The human face of global health R&D: Cynthia Gama and USAID
The US Agency for International Development (USAID) is the nation’s lead foreign assistance agency. Throughout its 50-year history, USAID has worked with other government agencies, the private sector, and nongovernmental organizations to support the development and introduction of affordable health products appropriate for addressing the diseases and health issues in developing countries.
The GHTC has launched a new blog series to highlight the impact of USAID’s commitment to global health research and development (R&D). The series will showcase stories from individuals who have benefited from the agency’s support and investment in R&D—as well as people whose lives would vastly improve if USAID were to expand its support for health R&D into new areas.
Our fourth and final post in the series is by Dr. Cynthia Gama, a principal investigator with MatCH and works with the International Partnership for Microbicides (IPM) in South Africa. Based on her experiences, Cynthia writes about the need for USAID to support R&D for microbicides to protect women from HIV.
Q: As a microbicide researcher working in South Africa, you witness every day the impact of HIV on women. Can you tell us about the effect of HIV on women in your community?
A: It is very difficult to not see the face of HIV and AIDS every single day when working in communities such as ours. The KwaZulu Natal province in South Africa has a high incidence of HIV and while we all know that women bear the brunt of the epidemic, the resulting impact can been seen not only in the women but also in the young children who have lost their parents; the old grandmothers who care for orphans; the daughters who often drop out of school to help them; and the impact that HIV has had on all aspects of people’s lives.
What gives me hope is knowing that we are working toward a product—a microbicide for women— that may help to reverse this trend in our community and give women and their families a better future.
- Dr. Cynthia Gama of MatCH. Photo: IPM
Q: Why are microbicides and other women-controlled prevention methods so important in the fight against HIV? Are currently available prevention methods, like male condoms, realistic options for women in your community and other parts of the world?A: We know that condoms work—both male and female condoms—and we know that South Africa has one of the largest and best-established public-sector male and female condom programs worldwide. Women in our community receive HIV prevention and contraception advice from various sources. While women may have access to these prevention products, the challenge is that women may not always have the ability to negotiate their use with their partners. This could explain the disproportionately high numbers of our women being infected with HIV. As a researcher, I know that women desire more options to protect themselves, hence my commitment to making sure that collectively we can deliver more options to our communities.
Our research center and community is involved in The Ring Study, which is evaluating a unique product, a long-acting microbicide ring.
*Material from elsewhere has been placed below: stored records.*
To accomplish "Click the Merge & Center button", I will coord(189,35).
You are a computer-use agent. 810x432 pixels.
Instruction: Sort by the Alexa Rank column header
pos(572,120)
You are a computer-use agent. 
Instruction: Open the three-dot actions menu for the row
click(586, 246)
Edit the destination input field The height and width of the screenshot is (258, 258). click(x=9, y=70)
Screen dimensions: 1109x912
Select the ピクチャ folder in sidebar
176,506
Women who participate are shown how to insert the ring themselves, which is designed to stay in place for a month at a time and release an antiretroviral drug to prevent HIV.
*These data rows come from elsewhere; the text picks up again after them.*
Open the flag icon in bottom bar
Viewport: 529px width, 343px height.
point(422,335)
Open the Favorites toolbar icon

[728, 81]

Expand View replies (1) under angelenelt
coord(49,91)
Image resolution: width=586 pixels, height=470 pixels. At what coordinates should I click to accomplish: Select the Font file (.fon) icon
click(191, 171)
Q: How has USAID support helped advance your research and the microbicide field as a whole?
A: The support that our study sponsor, IPM, receives from donors such as USAID ensures that new products for women are developed, and that we can do the much needed work and research that would one day turn the hope of a microbicide product into reality. Without funding, none of what has been achieved thus far could have been possible.
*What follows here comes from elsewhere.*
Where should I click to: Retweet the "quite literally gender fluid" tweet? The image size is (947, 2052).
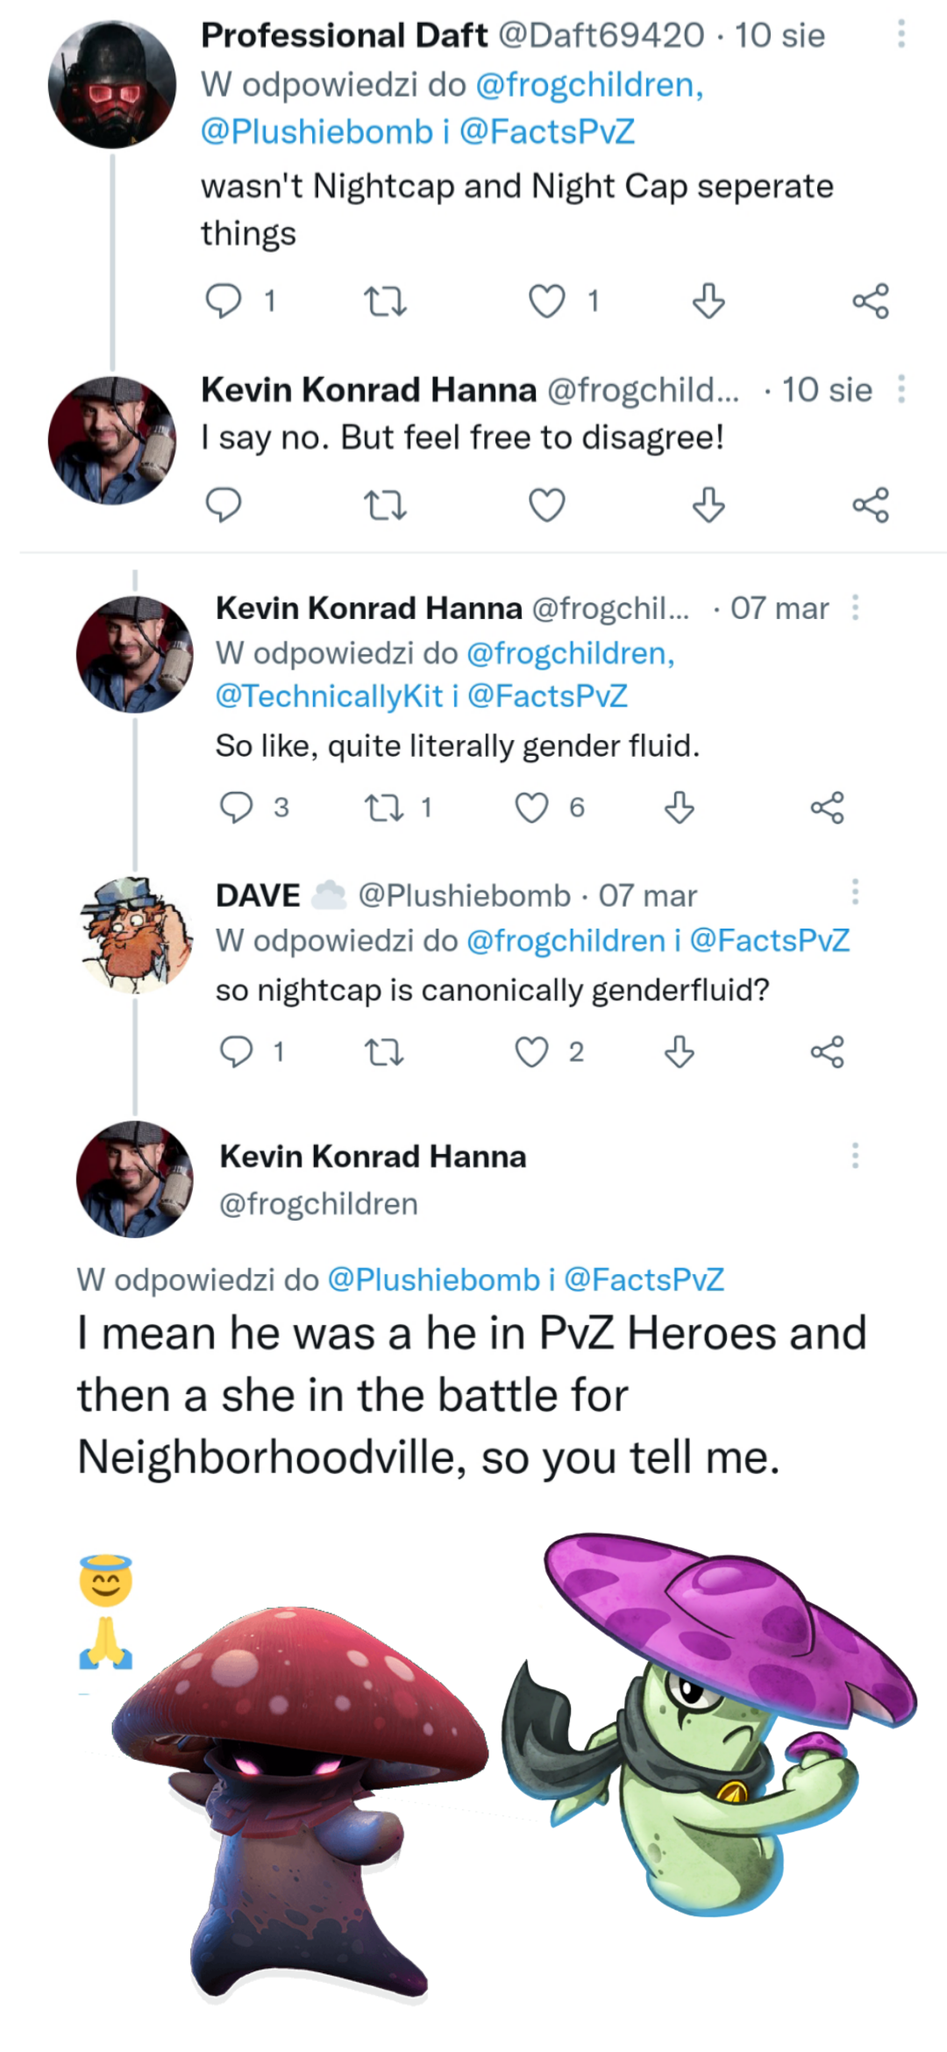(x=384, y=808)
Q: What other benefits of clinical research for microbicide development—such as capacity building and infrastructure development—has USAID support had in your community?
A: HIV prevention research has most certainly strengthened the scientific and medical research sector overall. Expertise in conducting large clinical trials is now available and well-developed, and has offered more employment opportunities. USAID support has helped to bring communities closer to science, and helped communities appreciate the need for clinical research and understand its benefits.
Q: When a safe and effective microbicide becomes available, what impact are you hoping to see for women in your community and around the world? What role will USAID have played in this effort?
A: On that day of jubilation we would know that our sisters, daughters, and granddaughters have much to look forward to. I hope that once a product shows efficacy, that our policy makers will ensure that it is made available as soon as possible. Organizations such as USAID and others together are making it possible for this dream to become reality.